We must be careful not to include interactive assessments just because they are a shiny new feature that can be added. Having too many assessments can distract a reader from the larger points of the text, or frustrate them to the point that they do not read the entire section. Worse, formative assessments can do harm to the reader’s developing understanding by leaving the reader with false or misleading impressions of content or their level of understanding.
For example, a reasonable way to assess a student’s conceptual understanding of a topic is to present a simple true/false question. This is appealing because it offers the opportunity for immediate feedback, is easy to write, and can address a very precise unit of content. However, while such assessments might be appropriate for a summative assessment, when the learner’s concept is still forming, showing them false information has the potential for reinforcing a false belief. Suppose we ask, “True or False: ”. Even if we have feedback that this is indeed false, a student might reasonably remember seeing the (false) equation in the textbook and forget the half that says it is false.
Here is an alternative way we might interact with the student to address the same topic. First, ask them to evaluate when and . Second, as them to evaluate when and . Finally, ask them what conclusions they can draw about the relationship between and : are they always equal or are they sometimes not equal? (This can be a multiple choice question).
The previous example illustrates how a formative assessment can be used to develop a students understanding rather than just assess it. The series of questions also demonstrate that a good formative assessment inside a textbook can do more than one thing at a time. In this case, the question gives the student practice with evaluating expressions, points out an important misconception that many students have, and models good mathematical exploration.
Why do we have an assessment at this point in the book? Is it the right assessment? We must constantly be asking ourselves what the purpose of an assessment is. It is not there just to give the reader a task.
One way to ensure we are asking the right questions of our readers is to have a clear set of learning objectives for the section of the textbook. I personally find this challenging and not much fun. Mostly because it is hard. I would much rather be a story teller and just share my view of the mathematics I’m writing about. I’d much rather write a very clever and (in my mind) fun puzzle of a problem. But I’ll also admit that I really should be asking myself constantly, “what should students be getting out of this?”
What to ask
Certainly, a formative assessment can be as simple as giving the reader an opportunity to practice a problem analogous to a just-worked example. There are situations where this is appropriate. However, there are more conceptual questions that can lead to a student deepening their understanding. For example, we might ask a student to apply a general principle in a specific case, or to infer a general principle from a specific case.
And then there are open-ended free response questions. These seem like the perfect sort of assessment for this situation. For one, they give students practice in writing about mathematics.
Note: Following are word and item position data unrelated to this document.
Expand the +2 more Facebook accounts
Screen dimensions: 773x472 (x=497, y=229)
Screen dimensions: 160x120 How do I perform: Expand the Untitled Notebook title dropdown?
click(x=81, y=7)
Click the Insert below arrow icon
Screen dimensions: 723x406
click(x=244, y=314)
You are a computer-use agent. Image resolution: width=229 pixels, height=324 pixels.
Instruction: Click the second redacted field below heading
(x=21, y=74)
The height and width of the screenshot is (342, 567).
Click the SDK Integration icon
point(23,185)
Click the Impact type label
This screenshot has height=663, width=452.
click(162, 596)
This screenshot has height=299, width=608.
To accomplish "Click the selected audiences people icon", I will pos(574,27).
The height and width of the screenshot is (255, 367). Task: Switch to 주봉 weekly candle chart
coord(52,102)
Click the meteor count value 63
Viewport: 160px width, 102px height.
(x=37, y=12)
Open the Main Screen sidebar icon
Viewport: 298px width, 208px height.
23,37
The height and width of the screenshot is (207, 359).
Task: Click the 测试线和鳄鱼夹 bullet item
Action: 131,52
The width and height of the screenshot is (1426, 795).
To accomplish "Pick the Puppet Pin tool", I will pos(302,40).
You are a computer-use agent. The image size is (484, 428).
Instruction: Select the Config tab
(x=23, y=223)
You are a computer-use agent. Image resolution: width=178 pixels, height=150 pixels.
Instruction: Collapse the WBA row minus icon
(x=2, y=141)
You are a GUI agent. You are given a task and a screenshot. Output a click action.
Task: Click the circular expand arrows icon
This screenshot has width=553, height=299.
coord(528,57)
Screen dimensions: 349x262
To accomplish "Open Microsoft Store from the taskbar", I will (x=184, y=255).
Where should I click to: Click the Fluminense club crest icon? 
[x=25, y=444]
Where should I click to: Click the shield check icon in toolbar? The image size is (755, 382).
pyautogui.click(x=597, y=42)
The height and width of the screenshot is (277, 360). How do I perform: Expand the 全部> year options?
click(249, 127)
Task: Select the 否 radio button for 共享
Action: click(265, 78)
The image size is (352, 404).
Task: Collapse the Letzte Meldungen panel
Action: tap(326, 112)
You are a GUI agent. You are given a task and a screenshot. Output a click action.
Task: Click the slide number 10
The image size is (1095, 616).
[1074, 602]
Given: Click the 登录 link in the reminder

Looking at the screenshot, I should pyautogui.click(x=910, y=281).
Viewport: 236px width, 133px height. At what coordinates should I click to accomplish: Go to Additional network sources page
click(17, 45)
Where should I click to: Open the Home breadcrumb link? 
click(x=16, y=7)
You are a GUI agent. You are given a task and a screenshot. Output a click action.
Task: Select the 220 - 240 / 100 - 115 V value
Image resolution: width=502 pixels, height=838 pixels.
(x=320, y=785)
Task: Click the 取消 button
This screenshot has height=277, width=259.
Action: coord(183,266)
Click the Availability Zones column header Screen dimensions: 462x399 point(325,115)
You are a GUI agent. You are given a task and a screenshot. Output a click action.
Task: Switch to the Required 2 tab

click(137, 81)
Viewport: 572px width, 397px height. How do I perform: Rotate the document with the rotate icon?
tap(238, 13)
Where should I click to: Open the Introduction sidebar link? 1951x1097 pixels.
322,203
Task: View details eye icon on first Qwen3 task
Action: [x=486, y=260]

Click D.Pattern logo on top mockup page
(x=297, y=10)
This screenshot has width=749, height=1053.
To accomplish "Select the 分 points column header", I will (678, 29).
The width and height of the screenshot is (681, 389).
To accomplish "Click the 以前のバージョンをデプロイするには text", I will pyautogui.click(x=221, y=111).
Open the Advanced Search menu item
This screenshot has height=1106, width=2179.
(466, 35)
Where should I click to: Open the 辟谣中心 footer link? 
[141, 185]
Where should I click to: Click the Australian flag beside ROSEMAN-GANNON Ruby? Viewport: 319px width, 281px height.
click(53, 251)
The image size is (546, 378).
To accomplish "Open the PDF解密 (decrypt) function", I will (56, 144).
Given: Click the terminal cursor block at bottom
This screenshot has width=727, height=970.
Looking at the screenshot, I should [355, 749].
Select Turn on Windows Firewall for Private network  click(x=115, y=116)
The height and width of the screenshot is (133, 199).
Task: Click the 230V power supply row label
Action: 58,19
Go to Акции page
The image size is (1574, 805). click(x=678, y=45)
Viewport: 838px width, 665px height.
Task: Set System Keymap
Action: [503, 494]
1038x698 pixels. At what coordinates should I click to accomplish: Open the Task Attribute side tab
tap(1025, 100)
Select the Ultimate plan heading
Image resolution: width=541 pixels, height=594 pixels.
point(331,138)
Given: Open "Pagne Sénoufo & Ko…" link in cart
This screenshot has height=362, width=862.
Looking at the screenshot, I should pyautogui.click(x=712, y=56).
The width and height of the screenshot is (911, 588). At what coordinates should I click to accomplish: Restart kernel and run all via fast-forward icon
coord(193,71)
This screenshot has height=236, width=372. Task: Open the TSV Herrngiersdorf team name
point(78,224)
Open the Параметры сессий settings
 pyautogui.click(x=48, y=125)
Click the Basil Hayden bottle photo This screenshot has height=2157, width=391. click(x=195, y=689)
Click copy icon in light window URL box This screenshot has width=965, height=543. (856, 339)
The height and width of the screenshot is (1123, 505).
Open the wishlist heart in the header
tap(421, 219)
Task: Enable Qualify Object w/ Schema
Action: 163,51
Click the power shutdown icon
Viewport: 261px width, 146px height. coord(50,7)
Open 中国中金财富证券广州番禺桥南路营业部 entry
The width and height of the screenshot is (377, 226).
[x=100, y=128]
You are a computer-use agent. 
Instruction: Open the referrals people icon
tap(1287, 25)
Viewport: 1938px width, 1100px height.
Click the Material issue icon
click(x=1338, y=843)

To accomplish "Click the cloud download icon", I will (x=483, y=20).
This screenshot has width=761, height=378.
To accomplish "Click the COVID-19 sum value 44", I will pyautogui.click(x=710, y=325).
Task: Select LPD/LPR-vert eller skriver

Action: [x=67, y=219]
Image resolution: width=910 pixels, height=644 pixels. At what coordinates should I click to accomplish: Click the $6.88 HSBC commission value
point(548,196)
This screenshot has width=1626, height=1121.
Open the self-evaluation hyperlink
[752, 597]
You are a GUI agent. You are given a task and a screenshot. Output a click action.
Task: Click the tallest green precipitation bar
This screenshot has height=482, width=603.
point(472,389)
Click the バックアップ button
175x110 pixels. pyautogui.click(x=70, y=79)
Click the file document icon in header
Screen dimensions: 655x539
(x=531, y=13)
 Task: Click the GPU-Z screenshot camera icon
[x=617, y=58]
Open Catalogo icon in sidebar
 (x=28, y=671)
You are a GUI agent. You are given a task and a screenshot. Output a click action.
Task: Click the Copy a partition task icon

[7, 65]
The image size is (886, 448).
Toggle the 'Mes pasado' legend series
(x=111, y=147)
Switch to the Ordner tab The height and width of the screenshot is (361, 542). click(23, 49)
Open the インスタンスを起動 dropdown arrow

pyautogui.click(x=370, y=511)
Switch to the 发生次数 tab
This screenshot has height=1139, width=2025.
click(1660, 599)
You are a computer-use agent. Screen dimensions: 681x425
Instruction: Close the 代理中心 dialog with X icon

What are the alternatives for addressing a conceptual learning objective? Multiple choice questions make a student choose from a list. This might be appropriate some times, and we did agree that Parsons problems, where the student must arrange statements in a particular order, can be very powerful. But for students to grow as mathematical thinkers, they need the space to express their own ideas.
The problem of course is that there is no easy way to give feedback for students for open-ended questions. Even if an instructor has time to respond to each student, this will happen much later. So what can we do?
One purpose of a formative assessment in a textbook is to encourage the student to take a moment to think about their understanding of what they just read. Asking a student to write about what they just read seems like a reasonable way to do this. So ask that! The book with keep the student’s response, and might even repeat it back to them later in the book (“earlier you were asked to describe the big idea in this theorem; here is what you said”) before asking them to respond again.
Many students do not know how to read a mathematics textbook. Many students do not know how to take notes. We can use our textbooks, with a built-in place to take notes, to teach students how to do both of these.
There is a lot still to investigate. Some of this will become easier as we all start writing assessments inside our textbooks and get feedback from students and instructors. We suggest that authors use the OER Authors google group to share ideas and ask for suggestions.
I will also try to keep a running list of larger questions that need to be considered here. So far, there is just this one:
- Where do students do their work? For a computational problem, should the textbook provide space to write notes?